Gange’s Welsh speaking musician girlfriend in turbulent seas; he only describes kayaking with her on a couple of occasions. She is clearly a talented paddler

Gange refers to Robert MacFarlane’s writing. There are obvious similarities between them. Reading MacFarlane’s “Old Ways” and “Wild Places” and Gange’s “Frayed Edge”, you cannot but be impressed by both their outdoor skills and imagination and their knowledge of, and feeling for, language, literature and poetry.


  

There are the twelve chapters in which Gange describes his journey in different areas, but one of them, across Torridon in December, was on foot. There is a beautifully drawn map of his travels in each of the twelve areas with the “kayak route” marked. This includes his walk across Torridon, when he carried an inflatable on his back & only kayaked across Loch Maree, after inflating the kayak. So mapping his journey in this area as “kayak route” may strictly by right, but misleading.

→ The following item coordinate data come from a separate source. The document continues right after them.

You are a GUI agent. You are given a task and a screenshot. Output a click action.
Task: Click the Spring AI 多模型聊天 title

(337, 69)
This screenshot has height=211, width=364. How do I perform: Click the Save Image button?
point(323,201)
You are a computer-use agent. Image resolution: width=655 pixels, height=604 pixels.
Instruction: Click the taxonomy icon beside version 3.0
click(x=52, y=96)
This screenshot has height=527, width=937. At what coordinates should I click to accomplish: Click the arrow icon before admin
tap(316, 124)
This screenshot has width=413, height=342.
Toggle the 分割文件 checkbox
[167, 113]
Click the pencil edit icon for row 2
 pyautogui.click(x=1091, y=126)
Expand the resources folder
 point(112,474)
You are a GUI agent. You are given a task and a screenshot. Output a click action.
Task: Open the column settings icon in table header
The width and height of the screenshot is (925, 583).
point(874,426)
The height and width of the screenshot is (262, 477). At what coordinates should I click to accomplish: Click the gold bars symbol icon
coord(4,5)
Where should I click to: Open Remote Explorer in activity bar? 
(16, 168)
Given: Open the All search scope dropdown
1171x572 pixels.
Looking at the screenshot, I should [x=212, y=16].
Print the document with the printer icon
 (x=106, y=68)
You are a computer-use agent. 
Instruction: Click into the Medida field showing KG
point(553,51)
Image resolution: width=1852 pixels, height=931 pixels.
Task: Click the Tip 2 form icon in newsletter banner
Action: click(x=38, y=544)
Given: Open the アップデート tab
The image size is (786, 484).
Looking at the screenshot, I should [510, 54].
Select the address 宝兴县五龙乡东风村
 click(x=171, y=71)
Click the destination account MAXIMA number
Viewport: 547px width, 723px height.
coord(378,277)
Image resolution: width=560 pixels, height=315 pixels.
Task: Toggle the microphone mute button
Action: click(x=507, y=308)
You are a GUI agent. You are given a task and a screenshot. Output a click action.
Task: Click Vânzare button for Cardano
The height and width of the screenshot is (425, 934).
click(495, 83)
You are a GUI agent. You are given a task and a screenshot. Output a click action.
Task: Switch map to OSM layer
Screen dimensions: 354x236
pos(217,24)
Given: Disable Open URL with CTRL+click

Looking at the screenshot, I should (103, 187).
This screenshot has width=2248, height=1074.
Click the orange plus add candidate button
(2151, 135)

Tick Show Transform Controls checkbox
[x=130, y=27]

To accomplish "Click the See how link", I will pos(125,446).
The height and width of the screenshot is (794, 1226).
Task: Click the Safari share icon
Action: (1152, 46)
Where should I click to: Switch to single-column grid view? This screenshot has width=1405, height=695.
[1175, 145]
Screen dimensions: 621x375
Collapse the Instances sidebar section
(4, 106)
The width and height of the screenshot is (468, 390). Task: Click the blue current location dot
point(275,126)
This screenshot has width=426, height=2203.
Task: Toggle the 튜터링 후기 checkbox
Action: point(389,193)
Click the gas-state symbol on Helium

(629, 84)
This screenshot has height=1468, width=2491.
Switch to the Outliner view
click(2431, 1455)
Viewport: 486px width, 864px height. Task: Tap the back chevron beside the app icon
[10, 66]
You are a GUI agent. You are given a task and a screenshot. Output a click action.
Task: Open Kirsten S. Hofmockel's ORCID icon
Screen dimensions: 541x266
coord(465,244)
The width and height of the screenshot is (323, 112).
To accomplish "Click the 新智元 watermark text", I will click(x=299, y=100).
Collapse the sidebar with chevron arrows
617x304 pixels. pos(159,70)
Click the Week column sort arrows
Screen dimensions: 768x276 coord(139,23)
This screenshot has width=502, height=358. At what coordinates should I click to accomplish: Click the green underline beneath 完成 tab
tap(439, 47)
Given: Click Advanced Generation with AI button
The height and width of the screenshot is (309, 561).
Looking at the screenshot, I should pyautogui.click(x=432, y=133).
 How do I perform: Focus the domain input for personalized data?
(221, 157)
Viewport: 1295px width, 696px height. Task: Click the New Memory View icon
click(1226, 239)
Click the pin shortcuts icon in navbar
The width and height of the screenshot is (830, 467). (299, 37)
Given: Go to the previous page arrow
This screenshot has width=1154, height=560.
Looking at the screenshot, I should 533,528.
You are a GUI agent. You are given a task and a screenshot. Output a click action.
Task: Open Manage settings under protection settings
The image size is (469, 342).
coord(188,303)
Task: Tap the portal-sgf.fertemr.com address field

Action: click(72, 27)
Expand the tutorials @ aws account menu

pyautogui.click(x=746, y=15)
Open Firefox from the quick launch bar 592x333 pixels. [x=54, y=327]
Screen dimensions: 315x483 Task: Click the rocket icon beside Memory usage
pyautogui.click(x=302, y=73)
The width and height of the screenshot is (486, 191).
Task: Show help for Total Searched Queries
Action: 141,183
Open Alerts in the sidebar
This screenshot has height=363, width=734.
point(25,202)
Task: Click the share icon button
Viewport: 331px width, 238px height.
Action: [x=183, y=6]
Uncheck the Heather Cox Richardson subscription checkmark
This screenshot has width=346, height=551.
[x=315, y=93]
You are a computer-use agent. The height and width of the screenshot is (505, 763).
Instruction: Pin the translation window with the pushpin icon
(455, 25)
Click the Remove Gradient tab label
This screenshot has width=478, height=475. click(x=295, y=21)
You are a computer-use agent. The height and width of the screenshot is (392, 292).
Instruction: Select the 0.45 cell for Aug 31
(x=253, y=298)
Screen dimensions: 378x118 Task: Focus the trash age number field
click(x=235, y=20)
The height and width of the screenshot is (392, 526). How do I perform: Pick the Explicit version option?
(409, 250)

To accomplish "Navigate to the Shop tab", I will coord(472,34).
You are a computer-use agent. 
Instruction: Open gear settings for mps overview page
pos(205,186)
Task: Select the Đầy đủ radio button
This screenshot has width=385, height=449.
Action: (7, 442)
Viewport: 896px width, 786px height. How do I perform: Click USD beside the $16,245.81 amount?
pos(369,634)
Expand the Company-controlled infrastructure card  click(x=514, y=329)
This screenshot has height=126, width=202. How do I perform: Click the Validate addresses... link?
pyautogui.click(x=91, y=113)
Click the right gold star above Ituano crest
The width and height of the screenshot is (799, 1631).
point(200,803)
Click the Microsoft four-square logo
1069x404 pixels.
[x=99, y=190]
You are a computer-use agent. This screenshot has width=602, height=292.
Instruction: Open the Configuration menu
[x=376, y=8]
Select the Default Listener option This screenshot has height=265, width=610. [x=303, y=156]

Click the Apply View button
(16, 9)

The language of the Book is rich and beautiful.

“In the midst of a tidal maelstrom, hospitable seas can seem beyond the reach of imagination; yet unseen gentleness might be just a few wave crests away. This was driven home…at the northwest corner of Rousay, where the sea’s tidal features are named with the detail of a city’s streets. ..Emerging from a tide race called Ruilland’s Rouse, I hit a mesh of tide and swell so fierce that I had to head for shore. ..Yet five minutes later a more coastal line allowed me through”

“The long, dark nights I spent between knuckles of knock and lochan on the edge of the Inner Sound … I hunkered down against a thin smurt of rain, sometime caught in moonlight, with the thick smell of sodden peat eclipsing the salt of sea just feet away.”

“Archaeology is rarely about discovering or confirming facts, more often a process of inventing the most plausible stories”

“Formations, such as Dalriada, have straddled these sea zones and even when the patterns of power didn’t create connections, trade and culture did. The very name “Argyll” is often glossed as the borderland dividing the Gaels, but should perhaps be interpreted ….as the bridge binding Gaeldom”

There are beautiful colour photos, which better than the text give a feel of the challenge of the paddling. There are numerous comments and references to explore and research:

 *the mysterious Mesolithic

* Shetland the only part of jurisdictional Scotland which has not experienced isostasy

  * the birlinn, the rowed clinker built sailing boat, immortalised in iconography of the Lords of the Isles, without relicts, as they were ordered burned to end the power of the sealords, when in 1493 the Lordship was absorbed into Scotland,

* cultural difference between Lewis and Barra

* the Udal Law of foreshore in Orkney

* reversion to cultivation of the machair, relying on discussions with ageing crofters

* the life of Lighthouse keeper families on Fladda

My boat and Kevin’s on the beach of Belnahua last summer, looking across to Fladda

He questions whether Atlantic coasts and coastal communities should be seen as on the Edge of an urban multi-national world, or central in their own Atlantic world.

Writing to envy, explore and imagine, when paddling, or dreaming of, archipelagos, remote surf beaches, swell broached cliffs and ecologically complex reefs.